Since dogs are social and like being with their families, shutting them away from the rest of the household for a few minutes can be enough to get the message across.
It’s important to note that these strategies are only effective if you catch them in the act, or very shortly after.
If you come home to a ruined pee stained couch or a raided cupboard, you can’t know how recently the offense took place.
It might seem like the thing to do to shame them, but it can cause them anxiety.
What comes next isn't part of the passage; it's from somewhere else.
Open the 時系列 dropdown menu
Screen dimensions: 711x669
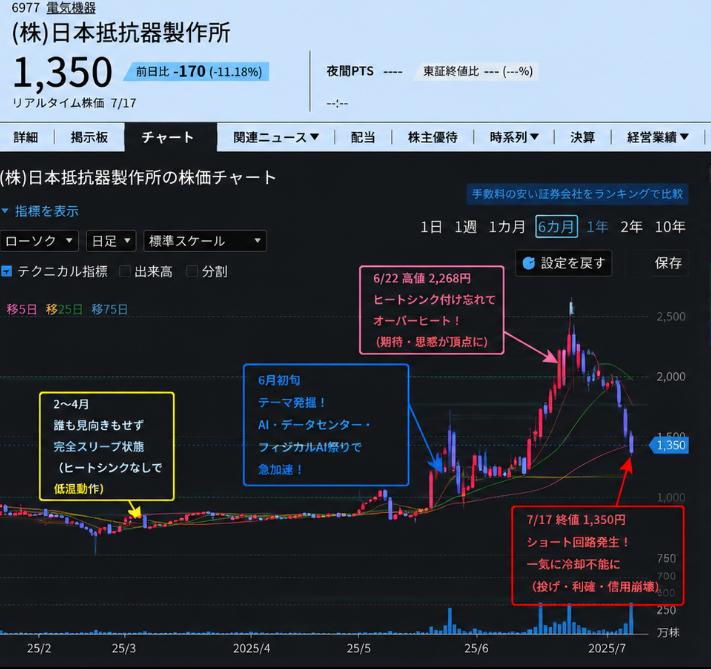[x=514, y=137]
It can also make them fearful of you.
Prevention is the key to unwanted behaviors.
If your dog can’t be trusted alone with the house just yet, crate training is a good avenue to explore.
The less opportunity your dog has to do something unacceptable, the less you will need to curb them.
Redirect unwanted behavior with something good – a toy, a walk, a game of fetch.
Dogs that are constantly being yelled at are likely to develop submissive behaviors.
What about puppies?
Hopefully, when you adopted your puppy, you made peace with the fact that pee would be something you’d have to deal with eventually.
Puppies in training literally can’t help having accidents sometimes.
Even the most vigilant of pet parents can slip up, and not get their pup outside in time for them to relieve themselves.
So rather than shame your puppy for their accident, double down on house training.
Take them to potty before and after meals, and try to keep them on a consistent schedule.
This means waking up in the middle of the night for a bathroom break – puppies typically can’t hold their bladders overnight until they’re 16 weeks old.
Some puppies are 6-8 months before they can sleep the night through without needing to pee.
Did we mention praise?
Even if they’re young puppies are highly receptive to being rewarded and praised for good behavior.
Make sure every successful bathroom break ends with as much praise as you can provide – and even a small treat.
Put an End to Wet Blankets
Dogs who have incontinence issues often pee in their sleep, and you notice your dog pees while they’re lying down.
Their lack of bladder control can be attributed to several issues – some medical, some psychological.
Bladder leakage can indicate a more serious issue, so having your vet check things out is the best place to start.
If it’s not a medical issue, you might need to commit more time to your dog’s training or rehabilitation. This is especially true for rescued dogs.
In the meantime, be sure to have a good dog urine remover on hand, as you may need it!
Remember – most of these problems have answers, whether they come from your vet, or come from you giving your dog a little more patience.